___ DATASET RECORDS

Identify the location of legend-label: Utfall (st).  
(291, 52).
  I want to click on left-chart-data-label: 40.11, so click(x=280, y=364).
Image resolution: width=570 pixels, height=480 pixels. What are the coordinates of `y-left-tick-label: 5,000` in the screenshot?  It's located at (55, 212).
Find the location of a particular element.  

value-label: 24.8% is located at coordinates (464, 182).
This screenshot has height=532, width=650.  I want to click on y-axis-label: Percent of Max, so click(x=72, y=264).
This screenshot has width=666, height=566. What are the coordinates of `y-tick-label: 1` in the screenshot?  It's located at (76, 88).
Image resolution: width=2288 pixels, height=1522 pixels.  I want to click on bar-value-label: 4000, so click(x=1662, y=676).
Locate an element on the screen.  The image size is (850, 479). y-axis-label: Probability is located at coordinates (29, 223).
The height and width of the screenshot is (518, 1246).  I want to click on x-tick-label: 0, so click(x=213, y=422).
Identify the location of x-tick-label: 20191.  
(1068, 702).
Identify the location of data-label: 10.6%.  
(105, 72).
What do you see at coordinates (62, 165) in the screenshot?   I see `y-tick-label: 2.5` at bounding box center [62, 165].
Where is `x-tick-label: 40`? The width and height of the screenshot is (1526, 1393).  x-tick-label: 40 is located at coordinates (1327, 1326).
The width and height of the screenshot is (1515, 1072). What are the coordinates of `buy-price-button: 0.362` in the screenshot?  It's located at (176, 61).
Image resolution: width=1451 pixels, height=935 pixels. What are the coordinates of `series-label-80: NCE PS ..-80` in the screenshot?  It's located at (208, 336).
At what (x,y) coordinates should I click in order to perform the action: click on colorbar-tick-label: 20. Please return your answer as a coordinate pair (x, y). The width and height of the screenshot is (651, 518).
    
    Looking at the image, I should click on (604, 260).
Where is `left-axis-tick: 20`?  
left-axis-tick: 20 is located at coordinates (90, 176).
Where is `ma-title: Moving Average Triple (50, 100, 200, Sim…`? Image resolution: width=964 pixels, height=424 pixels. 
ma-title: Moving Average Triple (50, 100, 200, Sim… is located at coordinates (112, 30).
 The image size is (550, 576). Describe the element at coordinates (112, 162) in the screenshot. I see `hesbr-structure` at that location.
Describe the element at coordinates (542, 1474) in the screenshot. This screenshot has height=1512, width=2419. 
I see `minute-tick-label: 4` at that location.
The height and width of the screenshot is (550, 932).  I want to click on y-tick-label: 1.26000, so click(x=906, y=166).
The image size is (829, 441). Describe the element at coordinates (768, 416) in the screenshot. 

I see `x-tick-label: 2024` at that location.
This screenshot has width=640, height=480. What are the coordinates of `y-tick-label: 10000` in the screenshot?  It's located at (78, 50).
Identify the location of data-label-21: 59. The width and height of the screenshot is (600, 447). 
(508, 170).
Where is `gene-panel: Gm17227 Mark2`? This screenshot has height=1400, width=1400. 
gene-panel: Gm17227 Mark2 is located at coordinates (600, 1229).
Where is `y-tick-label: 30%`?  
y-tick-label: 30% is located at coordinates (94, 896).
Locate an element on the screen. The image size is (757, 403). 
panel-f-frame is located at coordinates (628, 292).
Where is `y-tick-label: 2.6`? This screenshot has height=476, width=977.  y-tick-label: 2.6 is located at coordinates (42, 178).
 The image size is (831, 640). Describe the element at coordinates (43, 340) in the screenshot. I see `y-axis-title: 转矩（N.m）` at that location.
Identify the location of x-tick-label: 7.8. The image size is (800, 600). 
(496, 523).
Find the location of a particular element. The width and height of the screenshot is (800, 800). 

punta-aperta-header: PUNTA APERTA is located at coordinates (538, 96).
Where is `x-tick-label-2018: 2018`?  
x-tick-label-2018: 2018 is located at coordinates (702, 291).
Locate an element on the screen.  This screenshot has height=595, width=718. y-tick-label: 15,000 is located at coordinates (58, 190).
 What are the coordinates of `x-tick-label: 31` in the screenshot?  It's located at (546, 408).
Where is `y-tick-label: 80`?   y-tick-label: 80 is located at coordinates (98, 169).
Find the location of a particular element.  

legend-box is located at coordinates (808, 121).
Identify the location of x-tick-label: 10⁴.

______

[ACTIVITY] Duplicate the data from the line containing "I want to click on left-chart-data-label: 40.11, so" up to and including the line containing "Image resolution: width=570".

[ANSWER SPACE]
  I want to click on left-chart-data-label: 40.11, so click(x=280, y=364).
Image resolution: width=570 pixels, height=480 pixels. What are the coordinates of `y-left-tick-label: 5,000` in the screenshot?  It's located at (55, 212).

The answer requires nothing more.